The cooling channels 4 are introduced by a Bohroperation in the pipe wall 2, and that before the mold tube 1 is bent. By bending the cooling channels 4 can then partially deform so oval that the inner contour 3 towards larger surface areas are formed, whereby the heat dissipation is improved.

The specific inner contour 3 of the mold tube 1 has rounded transitions 6 between a flange region 7 on the one hand and a wall region 9 delimiting a web region 8 on the other hand. The distance A between two cooling passages 4 adjacent to one another in the transitions 6 is smaller than the distance B in the remaining wall sections 9.

While in the embodiments of Figures 1 and 2, the cooling channels 4, the Kokillenrohre 1 enforce over its entire length L, it is also conceivable that provided in the transitions 6 cooling channels 4 from the upper end face 5 of the pipe wall 2 to about the middle height range the pipe wall 2 extend.
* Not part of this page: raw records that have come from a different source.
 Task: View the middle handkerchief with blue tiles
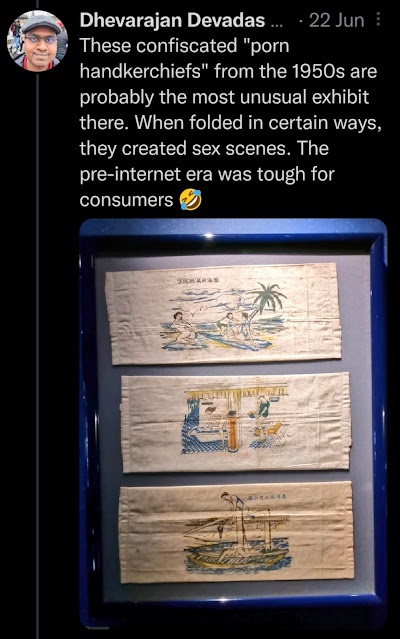(236, 423)
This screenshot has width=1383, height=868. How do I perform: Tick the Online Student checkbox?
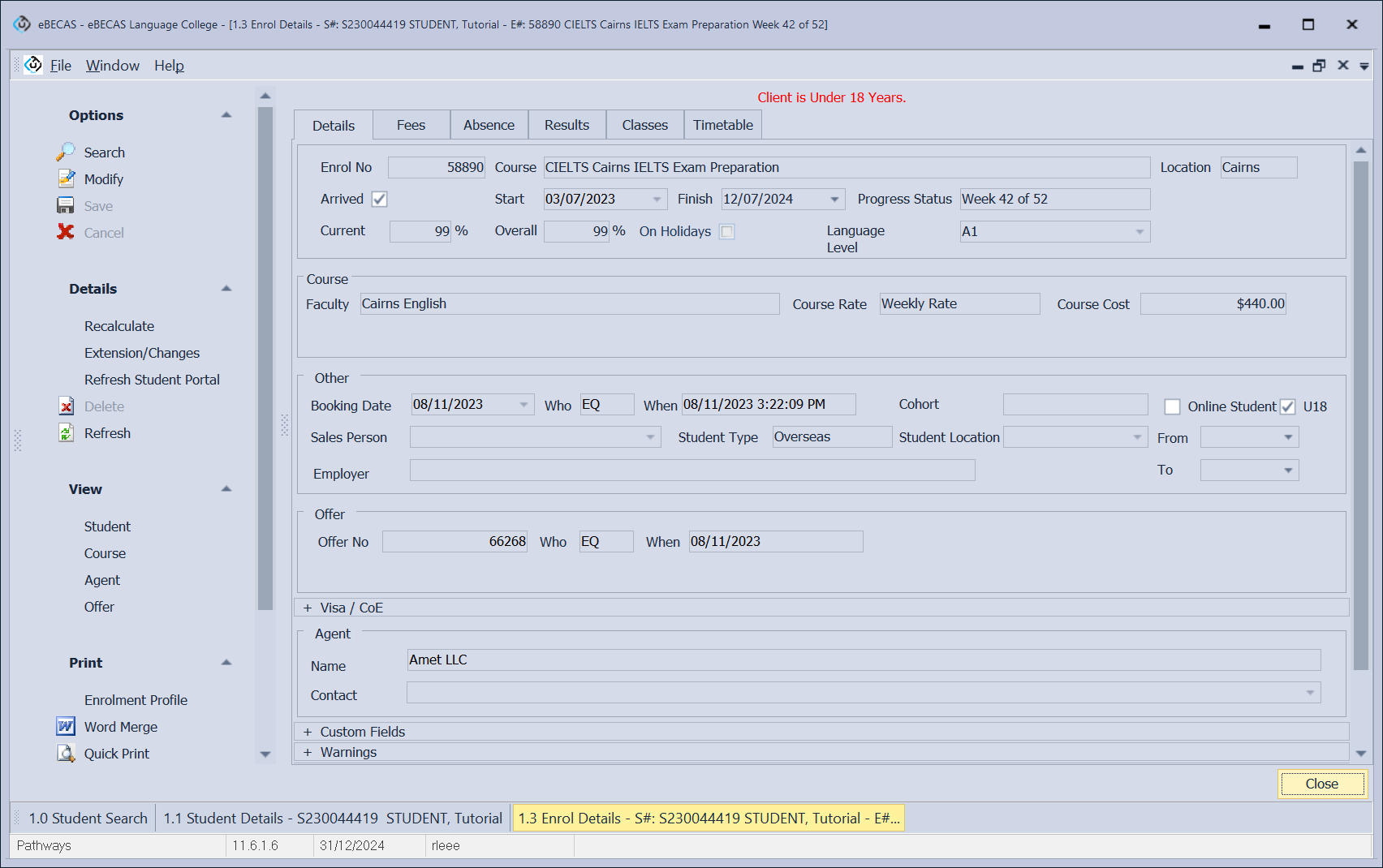coord(1172,407)
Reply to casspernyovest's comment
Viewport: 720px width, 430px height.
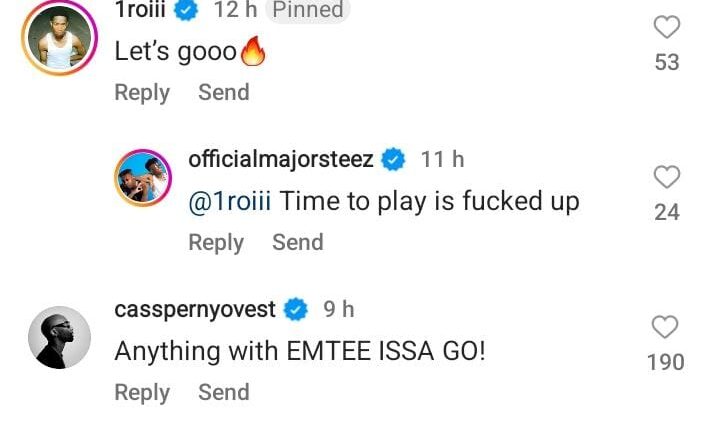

These cooling channels 4 can be connected to one another to form a cooling circuit at their upper end sides and fed via Kühlmediumzuführungen and Kühlmediumabführungen in the middle height range of the pipe wall 2 with a cooling medium.

In addition, the mold tube 1 may be embedded in a matched to the outer contour 10 of the pipe wall 2 Wasserleitmantel, so that the mold tube 1 is surrounded in total by a flow-through with a cooling medium cooling gap.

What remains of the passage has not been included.